Problem details:
Where a line in the listing contains the string "will", copy that line out.

Records for processing:
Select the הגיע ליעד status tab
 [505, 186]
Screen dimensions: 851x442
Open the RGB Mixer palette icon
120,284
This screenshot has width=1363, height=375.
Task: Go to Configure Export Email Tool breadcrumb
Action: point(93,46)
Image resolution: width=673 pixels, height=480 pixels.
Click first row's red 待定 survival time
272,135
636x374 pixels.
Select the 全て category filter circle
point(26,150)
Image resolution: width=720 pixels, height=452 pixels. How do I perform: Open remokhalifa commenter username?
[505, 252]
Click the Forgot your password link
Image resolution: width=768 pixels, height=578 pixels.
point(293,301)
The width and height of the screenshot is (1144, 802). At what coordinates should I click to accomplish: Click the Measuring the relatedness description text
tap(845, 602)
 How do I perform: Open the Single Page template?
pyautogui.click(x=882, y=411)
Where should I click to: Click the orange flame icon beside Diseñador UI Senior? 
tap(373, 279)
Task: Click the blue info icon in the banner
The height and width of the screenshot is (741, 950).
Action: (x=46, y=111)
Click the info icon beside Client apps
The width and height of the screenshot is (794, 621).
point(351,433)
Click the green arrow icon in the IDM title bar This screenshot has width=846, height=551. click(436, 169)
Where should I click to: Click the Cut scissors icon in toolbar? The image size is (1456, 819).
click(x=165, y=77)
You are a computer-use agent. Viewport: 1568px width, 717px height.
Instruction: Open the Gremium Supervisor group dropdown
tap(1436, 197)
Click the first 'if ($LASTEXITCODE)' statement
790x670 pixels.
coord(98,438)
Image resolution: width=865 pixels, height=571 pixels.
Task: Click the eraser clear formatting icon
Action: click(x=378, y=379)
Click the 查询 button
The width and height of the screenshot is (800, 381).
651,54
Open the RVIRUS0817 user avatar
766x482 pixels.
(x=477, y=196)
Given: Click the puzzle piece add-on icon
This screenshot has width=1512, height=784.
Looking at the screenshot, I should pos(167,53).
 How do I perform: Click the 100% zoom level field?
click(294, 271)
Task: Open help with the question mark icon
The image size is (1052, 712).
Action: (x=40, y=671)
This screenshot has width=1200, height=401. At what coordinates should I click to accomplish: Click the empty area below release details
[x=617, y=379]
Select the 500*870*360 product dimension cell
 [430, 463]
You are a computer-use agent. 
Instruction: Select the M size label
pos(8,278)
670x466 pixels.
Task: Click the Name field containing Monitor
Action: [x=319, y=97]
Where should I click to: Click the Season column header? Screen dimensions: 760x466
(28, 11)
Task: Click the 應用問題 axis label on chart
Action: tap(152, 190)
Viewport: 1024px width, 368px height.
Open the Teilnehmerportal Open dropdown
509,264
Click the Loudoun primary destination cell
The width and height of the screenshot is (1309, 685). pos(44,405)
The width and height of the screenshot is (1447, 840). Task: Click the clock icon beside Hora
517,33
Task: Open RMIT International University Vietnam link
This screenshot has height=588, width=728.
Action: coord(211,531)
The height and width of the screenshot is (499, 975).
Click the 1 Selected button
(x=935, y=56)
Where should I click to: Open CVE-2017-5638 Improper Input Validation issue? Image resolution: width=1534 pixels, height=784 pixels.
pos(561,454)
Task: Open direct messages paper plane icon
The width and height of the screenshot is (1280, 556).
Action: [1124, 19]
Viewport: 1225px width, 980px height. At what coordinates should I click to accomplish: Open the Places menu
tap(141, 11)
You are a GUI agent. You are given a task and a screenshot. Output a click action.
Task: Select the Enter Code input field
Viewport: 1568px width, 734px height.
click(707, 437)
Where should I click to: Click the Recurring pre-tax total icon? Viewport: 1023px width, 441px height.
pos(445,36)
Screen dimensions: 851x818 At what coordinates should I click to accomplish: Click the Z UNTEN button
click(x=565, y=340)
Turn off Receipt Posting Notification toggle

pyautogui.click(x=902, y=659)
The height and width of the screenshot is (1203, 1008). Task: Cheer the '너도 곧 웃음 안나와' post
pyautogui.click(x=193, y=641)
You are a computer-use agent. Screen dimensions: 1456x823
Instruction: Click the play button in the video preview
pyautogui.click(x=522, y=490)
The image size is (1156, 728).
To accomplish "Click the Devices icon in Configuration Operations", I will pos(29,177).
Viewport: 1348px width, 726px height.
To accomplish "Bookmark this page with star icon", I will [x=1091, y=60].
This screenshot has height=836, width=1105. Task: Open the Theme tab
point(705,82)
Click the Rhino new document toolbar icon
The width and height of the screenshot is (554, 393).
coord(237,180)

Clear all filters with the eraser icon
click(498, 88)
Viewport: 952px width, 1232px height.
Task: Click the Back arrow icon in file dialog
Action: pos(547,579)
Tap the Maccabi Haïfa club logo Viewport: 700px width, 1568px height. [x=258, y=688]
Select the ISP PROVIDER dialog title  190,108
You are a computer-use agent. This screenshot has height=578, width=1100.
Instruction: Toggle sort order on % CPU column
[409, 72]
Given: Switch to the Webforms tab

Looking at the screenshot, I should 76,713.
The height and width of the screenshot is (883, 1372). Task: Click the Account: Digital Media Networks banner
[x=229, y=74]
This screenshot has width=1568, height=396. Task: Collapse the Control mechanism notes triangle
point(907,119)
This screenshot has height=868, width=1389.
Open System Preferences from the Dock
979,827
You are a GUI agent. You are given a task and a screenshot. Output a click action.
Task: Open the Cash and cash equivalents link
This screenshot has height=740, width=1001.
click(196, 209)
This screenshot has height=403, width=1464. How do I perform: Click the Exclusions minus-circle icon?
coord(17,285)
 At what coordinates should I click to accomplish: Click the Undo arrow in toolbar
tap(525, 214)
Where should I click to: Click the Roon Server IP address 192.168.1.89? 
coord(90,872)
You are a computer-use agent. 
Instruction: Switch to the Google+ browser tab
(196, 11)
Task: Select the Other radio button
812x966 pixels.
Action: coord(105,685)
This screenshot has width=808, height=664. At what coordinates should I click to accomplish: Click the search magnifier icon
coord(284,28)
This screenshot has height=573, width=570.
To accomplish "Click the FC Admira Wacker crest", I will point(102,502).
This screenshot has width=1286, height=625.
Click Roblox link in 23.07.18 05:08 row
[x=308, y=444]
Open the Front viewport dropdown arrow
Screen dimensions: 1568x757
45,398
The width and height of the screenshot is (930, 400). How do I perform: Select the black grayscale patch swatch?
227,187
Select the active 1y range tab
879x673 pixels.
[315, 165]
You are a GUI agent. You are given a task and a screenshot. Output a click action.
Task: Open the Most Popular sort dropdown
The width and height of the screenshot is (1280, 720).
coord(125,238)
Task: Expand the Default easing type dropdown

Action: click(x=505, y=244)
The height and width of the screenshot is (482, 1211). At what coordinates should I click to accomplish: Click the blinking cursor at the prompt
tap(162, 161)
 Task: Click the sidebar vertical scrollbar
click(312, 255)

Problem solution:
To accomplish "Click the Devices icon in Configuration Operations", I will pos(29,177).
To accomplish "Bookmark this page with star icon", I will [x=1091, y=60].
To accomplish "Click the FC Admira Wacker crest", I will point(102,502).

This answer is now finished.